Artikel
Upaya pemerintah padukan pendidikan vokasi dengan dunia usaha
Oleh M Razi Rahman
9 Juli 2019 12:13 WIB
Presiden Joko Widodo (tengah) memimpin rapat terbatas di Istana Merdeka, Jakarta, Kamis (16/5/2019). Ratas itu membahas pendidikan dan pelatihan vokasi.

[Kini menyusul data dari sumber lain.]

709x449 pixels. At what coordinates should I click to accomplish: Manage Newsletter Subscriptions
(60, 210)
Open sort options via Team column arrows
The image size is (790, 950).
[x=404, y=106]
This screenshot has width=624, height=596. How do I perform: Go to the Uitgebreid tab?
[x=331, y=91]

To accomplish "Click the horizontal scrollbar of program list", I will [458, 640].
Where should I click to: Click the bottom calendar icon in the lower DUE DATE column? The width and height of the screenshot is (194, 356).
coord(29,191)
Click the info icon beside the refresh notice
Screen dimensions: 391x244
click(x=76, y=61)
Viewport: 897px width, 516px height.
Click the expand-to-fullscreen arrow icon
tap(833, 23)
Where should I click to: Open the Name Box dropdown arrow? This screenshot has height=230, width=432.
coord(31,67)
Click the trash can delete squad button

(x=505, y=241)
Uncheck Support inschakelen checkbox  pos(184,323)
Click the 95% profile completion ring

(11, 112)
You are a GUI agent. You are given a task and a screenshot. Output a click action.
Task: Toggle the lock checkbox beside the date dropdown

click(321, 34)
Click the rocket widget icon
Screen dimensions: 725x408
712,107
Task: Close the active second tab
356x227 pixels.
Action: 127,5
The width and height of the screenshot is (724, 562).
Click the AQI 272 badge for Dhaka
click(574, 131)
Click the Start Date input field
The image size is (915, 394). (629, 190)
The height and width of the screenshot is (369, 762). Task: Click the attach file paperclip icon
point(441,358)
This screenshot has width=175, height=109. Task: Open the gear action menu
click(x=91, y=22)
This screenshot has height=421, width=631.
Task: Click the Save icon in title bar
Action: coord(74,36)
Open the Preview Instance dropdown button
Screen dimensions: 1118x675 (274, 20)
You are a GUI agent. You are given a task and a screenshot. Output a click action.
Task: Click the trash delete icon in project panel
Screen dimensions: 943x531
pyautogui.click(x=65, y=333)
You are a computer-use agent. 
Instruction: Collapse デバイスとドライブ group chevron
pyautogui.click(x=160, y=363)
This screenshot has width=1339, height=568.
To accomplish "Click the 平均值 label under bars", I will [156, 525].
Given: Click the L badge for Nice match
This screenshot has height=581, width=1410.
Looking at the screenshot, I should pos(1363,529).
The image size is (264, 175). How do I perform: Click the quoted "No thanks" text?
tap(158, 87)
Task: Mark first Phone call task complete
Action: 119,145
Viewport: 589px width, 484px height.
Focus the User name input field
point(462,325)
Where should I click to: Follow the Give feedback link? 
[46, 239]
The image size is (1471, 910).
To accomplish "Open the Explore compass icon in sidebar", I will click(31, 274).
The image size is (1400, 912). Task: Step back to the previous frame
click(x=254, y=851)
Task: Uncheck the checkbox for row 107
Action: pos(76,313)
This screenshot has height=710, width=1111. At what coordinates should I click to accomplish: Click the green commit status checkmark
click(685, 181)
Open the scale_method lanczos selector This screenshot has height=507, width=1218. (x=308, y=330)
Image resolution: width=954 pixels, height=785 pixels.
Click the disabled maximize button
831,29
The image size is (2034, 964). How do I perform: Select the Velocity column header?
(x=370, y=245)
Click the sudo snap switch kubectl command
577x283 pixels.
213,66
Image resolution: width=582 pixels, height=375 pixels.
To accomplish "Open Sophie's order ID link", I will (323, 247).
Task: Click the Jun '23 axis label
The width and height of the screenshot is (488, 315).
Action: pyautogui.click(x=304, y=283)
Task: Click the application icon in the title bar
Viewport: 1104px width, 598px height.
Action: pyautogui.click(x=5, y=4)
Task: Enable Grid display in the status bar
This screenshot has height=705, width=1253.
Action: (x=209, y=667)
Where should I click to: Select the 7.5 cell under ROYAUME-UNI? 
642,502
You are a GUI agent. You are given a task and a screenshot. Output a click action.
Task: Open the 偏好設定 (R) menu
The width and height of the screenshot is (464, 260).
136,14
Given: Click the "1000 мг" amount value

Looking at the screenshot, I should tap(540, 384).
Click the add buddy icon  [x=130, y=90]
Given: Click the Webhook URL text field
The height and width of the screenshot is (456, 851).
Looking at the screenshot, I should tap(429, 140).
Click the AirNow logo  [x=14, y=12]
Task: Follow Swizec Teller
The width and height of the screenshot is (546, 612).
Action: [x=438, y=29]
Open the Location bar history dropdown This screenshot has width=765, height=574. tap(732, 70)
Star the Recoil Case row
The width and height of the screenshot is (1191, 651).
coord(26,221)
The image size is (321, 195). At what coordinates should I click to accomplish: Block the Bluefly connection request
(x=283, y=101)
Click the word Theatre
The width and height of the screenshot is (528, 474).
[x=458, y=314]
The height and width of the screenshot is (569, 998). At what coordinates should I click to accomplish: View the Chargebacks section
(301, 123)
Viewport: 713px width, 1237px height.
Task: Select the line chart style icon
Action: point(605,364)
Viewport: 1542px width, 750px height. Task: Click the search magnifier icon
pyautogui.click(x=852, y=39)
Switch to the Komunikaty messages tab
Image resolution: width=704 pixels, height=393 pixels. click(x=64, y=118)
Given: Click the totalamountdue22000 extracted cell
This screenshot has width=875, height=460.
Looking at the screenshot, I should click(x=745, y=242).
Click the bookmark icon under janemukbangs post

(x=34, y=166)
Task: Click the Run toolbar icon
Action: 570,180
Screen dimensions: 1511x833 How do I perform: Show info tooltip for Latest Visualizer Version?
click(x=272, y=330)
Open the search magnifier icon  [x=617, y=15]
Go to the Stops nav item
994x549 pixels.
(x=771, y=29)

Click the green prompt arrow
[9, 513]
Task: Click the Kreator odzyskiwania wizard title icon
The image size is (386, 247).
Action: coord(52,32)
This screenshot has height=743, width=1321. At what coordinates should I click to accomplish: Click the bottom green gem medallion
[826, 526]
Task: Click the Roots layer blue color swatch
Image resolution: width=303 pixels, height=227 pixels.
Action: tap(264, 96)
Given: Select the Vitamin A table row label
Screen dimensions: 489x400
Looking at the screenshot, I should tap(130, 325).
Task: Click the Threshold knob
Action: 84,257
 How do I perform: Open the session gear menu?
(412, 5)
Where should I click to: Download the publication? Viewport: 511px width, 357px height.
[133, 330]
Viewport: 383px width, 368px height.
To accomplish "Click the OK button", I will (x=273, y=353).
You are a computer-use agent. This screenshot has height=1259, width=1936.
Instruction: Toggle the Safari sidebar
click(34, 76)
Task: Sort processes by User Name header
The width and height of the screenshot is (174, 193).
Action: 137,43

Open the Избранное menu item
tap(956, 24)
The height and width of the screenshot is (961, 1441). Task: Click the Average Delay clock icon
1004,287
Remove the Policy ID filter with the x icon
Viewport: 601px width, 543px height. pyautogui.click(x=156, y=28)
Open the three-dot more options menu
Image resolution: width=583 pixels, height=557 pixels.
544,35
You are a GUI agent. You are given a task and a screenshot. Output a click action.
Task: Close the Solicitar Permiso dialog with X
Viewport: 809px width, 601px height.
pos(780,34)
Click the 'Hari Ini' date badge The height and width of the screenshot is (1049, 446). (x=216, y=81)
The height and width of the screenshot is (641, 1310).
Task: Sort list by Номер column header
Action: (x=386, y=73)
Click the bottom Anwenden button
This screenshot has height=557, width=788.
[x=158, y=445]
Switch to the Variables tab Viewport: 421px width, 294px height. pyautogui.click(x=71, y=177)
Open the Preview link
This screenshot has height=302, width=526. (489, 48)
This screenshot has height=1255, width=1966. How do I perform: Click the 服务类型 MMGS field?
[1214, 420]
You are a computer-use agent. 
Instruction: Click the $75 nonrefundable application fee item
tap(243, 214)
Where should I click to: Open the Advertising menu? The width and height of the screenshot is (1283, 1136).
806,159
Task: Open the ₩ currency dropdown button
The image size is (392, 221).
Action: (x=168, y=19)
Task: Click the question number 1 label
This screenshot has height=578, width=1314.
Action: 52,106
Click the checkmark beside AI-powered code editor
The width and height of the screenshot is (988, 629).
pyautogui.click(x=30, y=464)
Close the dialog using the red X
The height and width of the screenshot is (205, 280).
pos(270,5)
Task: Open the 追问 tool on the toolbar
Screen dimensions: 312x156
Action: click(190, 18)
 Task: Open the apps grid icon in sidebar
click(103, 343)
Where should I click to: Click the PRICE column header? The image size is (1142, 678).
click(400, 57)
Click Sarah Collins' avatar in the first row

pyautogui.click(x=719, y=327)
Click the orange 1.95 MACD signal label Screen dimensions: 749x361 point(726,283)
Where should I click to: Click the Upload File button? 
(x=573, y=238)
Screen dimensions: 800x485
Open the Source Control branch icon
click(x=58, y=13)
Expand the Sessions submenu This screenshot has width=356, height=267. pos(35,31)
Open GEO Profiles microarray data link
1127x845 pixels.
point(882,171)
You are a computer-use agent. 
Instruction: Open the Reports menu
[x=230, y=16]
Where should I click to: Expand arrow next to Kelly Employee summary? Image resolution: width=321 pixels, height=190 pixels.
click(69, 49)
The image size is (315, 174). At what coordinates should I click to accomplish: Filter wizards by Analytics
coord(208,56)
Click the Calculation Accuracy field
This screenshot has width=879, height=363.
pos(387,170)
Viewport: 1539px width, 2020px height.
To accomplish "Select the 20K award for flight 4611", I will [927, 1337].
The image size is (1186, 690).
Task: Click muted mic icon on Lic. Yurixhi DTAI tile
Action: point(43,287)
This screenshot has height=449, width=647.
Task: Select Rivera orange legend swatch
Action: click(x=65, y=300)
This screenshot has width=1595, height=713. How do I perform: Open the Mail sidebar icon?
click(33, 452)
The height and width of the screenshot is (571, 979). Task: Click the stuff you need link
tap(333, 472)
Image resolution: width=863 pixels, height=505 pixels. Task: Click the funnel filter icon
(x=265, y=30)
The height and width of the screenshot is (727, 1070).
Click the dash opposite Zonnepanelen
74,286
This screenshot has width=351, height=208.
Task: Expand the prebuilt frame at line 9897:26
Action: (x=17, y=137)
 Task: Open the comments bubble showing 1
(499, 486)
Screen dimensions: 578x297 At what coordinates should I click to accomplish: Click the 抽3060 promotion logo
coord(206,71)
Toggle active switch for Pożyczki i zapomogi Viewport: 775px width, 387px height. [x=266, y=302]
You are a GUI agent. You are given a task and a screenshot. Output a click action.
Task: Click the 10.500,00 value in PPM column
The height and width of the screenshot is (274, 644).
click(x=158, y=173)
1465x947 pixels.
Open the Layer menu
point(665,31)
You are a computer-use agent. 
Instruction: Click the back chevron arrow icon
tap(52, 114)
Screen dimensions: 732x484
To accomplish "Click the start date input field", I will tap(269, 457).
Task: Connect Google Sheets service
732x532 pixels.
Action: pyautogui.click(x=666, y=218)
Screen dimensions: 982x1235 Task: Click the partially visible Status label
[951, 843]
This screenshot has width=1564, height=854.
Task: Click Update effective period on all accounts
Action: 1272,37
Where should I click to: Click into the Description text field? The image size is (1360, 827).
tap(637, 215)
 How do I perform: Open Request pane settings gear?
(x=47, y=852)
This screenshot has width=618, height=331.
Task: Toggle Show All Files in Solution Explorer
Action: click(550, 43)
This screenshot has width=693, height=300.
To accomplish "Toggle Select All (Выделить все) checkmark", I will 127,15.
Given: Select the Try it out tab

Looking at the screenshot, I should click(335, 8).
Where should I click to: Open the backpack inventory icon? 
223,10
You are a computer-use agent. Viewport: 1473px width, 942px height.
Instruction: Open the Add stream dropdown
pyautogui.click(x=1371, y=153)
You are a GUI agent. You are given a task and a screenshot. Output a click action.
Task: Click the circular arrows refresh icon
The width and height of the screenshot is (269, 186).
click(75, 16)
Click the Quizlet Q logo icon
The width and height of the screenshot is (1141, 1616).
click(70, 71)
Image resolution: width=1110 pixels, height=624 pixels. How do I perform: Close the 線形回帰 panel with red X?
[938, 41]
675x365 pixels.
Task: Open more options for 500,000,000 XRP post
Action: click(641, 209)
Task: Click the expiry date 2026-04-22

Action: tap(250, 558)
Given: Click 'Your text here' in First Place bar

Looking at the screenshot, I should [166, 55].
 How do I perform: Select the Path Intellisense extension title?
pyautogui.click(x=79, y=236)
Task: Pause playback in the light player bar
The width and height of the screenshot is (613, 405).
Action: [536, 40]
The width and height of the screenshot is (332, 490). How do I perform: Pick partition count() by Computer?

ANTARA FOTO/Akbar Nugroho Gumay/aww.
Jakarta (ANTARA) - Psikiater Austria, Victor E Frankl (1905-1997) pernah menyatakan bahwa "Setiap orang memiliki vokasi atau tugas khusus dalam hidupnya, setiap orang harus menjalankan penugasan nyata yang akan membutuhkan pemenuhan hidupnya".
Menurut Kamus Besar Bahasa Indonesia, makna dari vokasi adalah "pekerjaan yang sesuai dengan kualifikasi atau keahlian".
Sedangkan di era digitalisasi seperti ini, rasanya lumrah bila banyak pendidikan vokasi yang membutuhkan penguasaan atas berbagai ilmu dan teknologi digital yang sedang berkembang pesat seperti sekarang.
Peneliti Center for Indonesian Policy Studies (CIPS) Indra Krishnamurti menyatakan pemerintah perlu lebih mengembangkan ekonomi digital di Nusantara.
Hal itu dapat dilakukan dengan mengeluarkan kebijakan yang benar-benar mendukung optimalisasi peranan pendidikan vokasi guna menciptakan SDM bidang literasi digital yang memadai.
Dalam rangka mengoptimalkan pendidikan vokasi membutuhkan kerja sama banyak pihak, seperti pemerintah daerah dan juga industri.
Indra berpendapat bahwa dengan sinergi keduanya, maka diharapkan dapat membuat kurikulum dan pengajaran yang tepat sasaran karena sesuai dengan kebutuhan industri.
Pemerintah daerah, juga harus mampu mengidentifikasi potensi daerahnya agar bisa dikembangkan dan disesuaikan dengan kurikulum dan industri yang ada di daerah tersebut.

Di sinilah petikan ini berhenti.